> _EXERCISE GOAL_: Every entry is to be written out word for word.

> _EXTRACTED DATA_:
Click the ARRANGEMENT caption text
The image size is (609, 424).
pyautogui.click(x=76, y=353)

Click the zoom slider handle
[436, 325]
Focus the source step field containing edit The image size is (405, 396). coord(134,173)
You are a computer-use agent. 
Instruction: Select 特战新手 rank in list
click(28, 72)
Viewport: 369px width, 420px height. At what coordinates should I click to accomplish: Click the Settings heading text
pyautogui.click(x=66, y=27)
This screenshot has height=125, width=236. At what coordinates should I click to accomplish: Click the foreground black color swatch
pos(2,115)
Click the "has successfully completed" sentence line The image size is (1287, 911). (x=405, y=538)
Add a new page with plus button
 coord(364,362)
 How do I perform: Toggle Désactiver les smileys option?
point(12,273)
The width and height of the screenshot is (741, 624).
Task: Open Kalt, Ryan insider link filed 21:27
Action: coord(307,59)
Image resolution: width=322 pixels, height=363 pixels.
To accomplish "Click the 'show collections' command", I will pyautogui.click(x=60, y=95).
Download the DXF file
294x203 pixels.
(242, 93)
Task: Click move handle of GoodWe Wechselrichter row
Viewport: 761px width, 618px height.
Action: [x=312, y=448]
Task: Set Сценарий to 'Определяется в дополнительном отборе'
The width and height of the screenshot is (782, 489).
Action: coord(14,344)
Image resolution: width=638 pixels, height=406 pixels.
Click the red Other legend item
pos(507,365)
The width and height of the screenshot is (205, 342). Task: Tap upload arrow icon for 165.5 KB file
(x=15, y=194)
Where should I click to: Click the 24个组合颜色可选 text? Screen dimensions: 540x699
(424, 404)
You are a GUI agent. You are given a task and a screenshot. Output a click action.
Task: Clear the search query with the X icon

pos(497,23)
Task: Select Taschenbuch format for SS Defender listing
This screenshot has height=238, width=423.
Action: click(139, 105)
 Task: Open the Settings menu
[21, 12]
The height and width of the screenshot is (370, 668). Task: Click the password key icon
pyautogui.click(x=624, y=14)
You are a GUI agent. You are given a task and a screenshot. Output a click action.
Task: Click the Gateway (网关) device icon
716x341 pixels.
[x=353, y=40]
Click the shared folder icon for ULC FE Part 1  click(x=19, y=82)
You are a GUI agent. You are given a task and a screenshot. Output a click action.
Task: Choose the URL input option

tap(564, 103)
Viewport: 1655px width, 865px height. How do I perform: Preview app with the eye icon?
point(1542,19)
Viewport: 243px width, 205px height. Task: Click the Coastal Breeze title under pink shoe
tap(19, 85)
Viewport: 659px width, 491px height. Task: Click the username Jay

> _OUTPUT FOR THIS TASK_:
Click the ARRANGEMENT caption text
The image size is (609, 424).
pyautogui.click(x=76, y=353)

Click the zoom slider handle
[436, 325]
Focus the source step field containing edit The image size is (405, 396). coord(134,173)
You are a computer-use agent. 
Instruction: Select 特战新手 rank in list
click(28, 72)
Viewport: 369px width, 420px height. At what coordinates should I click to accomplish: Click the Settings heading text
pyautogui.click(x=66, y=27)
This screenshot has height=125, width=236. At what coordinates should I click to accomplish: Click the foreground black color swatch
pos(2,115)
Click the "has successfully completed" sentence line The image size is (1287, 911). (x=405, y=538)
Add a new page with plus button
 coord(364,362)
 How do I perform: Toggle Désactiver les smileys option?
point(12,273)
The width and height of the screenshot is (741, 624).
Task: Open Kalt, Ryan insider link filed 21:27
Action: coord(307,59)
Image resolution: width=322 pixels, height=363 pixels.
To accomplish "Click the 'show collections' command", I will pyautogui.click(x=60, y=95).
Download the DXF file
294x203 pixels.
(242, 93)
Task: Click move handle of GoodWe Wechselrichter row
Viewport: 761px width, 618px height.
Action: [x=312, y=448]
Task: Set Сценарий to 'Определяется в дополнительном отборе'
The width and height of the screenshot is (782, 489).
Action: coord(14,344)
Image resolution: width=638 pixels, height=406 pixels.
Click the red Other legend item
pos(507,365)
The width and height of the screenshot is (205, 342). Task: Tap upload arrow icon for 165.5 KB file
(x=15, y=194)
Where should I click to: Click the 24个组合颜色可选 text? Screen dimensions: 540x699
(424, 404)
You are a GUI agent. You are given a task and a screenshot. Output a click action.
Task: Clear the search query with the X icon

pos(497,23)
Task: Select Taschenbuch format for SS Defender listing
This screenshot has height=238, width=423.
Action: click(139, 105)
 Task: Open the Settings menu
[21, 12]
The height and width of the screenshot is (370, 668). Task: Click the password key icon
pyautogui.click(x=624, y=14)
You are a GUI agent. You are given a task and a screenshot. Output a click action.
Task: Click the Gateway (网关) device icon
716x341 pixels.
[x=353, y=40]
Click the shared folder icon for ULC FE Part 1  click(x=19, y=82)
You are a GUI agent. You are given a task and a screenshot. Output a click action.
Task: Choose the URL input option

tap(564, 103)
Viewport: 1655px width, 865px height. How do I perform: Preview app with the eye icon?
point(1542,19)
Viewport: 243px width, 205px height. Task: Click the Coastal Breeze title under pink shoe
tap(19, 85)
Viewport: 659px width, 491px height. Task: Click the username Jay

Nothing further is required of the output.